[Collected data]

# # # # #

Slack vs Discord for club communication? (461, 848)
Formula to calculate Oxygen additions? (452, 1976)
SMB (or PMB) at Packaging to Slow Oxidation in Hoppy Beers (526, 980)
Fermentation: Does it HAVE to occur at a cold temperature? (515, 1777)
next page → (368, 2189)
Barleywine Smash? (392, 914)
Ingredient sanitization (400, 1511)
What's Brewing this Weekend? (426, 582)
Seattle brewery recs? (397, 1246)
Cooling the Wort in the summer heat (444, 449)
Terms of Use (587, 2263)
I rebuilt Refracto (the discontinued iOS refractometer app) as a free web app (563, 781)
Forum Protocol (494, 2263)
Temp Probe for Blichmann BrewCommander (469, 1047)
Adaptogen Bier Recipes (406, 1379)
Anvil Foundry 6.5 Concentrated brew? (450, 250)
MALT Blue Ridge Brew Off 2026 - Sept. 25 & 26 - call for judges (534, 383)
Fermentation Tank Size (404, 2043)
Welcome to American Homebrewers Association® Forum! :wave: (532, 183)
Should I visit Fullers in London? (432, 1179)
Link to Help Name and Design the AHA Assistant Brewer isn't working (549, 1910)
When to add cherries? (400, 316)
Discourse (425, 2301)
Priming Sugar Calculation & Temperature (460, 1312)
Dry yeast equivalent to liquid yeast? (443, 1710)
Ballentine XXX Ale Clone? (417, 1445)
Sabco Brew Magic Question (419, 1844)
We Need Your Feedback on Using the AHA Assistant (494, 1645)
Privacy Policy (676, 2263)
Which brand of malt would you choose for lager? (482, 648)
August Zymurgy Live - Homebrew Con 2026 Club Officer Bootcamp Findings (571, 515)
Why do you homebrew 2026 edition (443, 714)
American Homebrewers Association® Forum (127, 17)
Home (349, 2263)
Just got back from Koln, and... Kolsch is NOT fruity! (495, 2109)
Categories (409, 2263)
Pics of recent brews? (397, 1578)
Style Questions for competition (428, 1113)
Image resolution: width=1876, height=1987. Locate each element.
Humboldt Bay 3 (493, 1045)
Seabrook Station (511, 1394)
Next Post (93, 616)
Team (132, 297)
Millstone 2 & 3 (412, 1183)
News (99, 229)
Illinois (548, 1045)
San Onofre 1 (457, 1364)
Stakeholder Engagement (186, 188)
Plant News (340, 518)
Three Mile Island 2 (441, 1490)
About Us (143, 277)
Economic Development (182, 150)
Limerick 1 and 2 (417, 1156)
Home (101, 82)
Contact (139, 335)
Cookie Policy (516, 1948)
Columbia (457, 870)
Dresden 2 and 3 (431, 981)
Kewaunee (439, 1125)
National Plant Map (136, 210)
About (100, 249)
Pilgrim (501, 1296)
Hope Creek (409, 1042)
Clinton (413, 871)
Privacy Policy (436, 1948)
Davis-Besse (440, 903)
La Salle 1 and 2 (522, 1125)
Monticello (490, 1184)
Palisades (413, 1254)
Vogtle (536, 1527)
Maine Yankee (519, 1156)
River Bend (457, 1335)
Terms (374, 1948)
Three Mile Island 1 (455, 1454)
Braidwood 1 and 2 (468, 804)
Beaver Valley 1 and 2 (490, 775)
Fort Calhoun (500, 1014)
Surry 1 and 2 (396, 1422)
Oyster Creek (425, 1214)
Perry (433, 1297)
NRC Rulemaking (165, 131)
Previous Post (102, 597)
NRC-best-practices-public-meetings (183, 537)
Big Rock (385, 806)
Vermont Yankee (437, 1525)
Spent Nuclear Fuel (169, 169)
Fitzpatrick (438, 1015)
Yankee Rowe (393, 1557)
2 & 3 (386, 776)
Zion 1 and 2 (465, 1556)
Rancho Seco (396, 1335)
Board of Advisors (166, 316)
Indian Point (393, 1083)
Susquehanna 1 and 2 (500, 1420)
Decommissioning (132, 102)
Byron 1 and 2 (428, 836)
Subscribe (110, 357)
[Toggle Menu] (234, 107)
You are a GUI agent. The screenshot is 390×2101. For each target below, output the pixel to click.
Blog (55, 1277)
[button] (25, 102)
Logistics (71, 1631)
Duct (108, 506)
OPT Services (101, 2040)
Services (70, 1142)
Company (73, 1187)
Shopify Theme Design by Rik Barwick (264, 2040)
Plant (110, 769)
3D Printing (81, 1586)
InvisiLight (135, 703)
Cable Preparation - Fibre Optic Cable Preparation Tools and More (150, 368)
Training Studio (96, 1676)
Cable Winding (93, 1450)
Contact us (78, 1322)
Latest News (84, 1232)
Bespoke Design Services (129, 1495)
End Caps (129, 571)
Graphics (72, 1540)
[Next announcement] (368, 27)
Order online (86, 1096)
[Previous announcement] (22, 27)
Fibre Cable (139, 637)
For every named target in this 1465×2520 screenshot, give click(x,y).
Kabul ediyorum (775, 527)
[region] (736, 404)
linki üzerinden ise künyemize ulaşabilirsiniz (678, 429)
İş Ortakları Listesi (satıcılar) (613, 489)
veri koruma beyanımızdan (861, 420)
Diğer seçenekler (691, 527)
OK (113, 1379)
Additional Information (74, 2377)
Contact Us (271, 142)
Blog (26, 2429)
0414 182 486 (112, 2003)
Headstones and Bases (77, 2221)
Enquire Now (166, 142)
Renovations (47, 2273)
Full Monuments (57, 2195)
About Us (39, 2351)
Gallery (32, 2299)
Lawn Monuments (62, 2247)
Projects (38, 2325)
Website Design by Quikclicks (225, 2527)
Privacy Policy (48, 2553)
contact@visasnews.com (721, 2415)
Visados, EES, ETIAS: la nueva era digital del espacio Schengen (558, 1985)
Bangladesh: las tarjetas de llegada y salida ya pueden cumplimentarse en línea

# # # # #

▶ **What is being asked**
Set down precisely the lines above between the line holding "Byron 1 and 2 (428, 836)" and the line holding "Enquire Now (166, 142)", inclusive, and nothing beyond them.

▶ **Solution for this task**
Byron 1 and 2 (428, 836)
Subscribe (110, 357)
[Toggle Menu] (234, 107)
You are a GUI agent. The screenshot is 390×2101. For each target below, output the pixel to click.
Blog (55, 1277)
[button] (25, 102)
Logistics (71, 1631)
Duct (108, 506)
OPT Services (101, 2040)
Services (70, 1142)
Company (73, 1187)
Shopify Theme Design by Rik Barwick (264, 2040)
Plant (110, 769)
3D Printing (81, 1586)
InvisiLight (135, 703)
Cable Preparation - Fibre Optic Cable Preparation Tools and More (150, 368)
Training Studio (96, 1676)
Cable Winding (93, 1450)
Contact us (78, 1322)
Latest News (84, 1232)
Bespoke Design Services (129, 1495)
End Caps (129, 571)
Graphics (72, 1540)
[Next announcement] (368, 27)
Order online (86, 1096)
[Previous announcement] (22, 27)
Fibre Cable (139, 637)
For every named target in this 1465×2520 screenshot, give click(x,y).
Kabul ediyorum (775, 527)
[region] (736, 404)
linki üzerinden ise künyemize ulaşabilirsiniz (678, 429)
İş Ortakları Listesi (satıcılar) (613, 489)
veri koruma beyanımızdan (861, 420)
Diğer seçenekler (691, 527)
OK (113, 1379)
Additional Information (74, 2377)
Contact Us (271, 142)
Blog (26, 2429)
0414 182 486 (112, 2003)
Headstones and Bases (77, 2221)
Enquire Now (166, 142)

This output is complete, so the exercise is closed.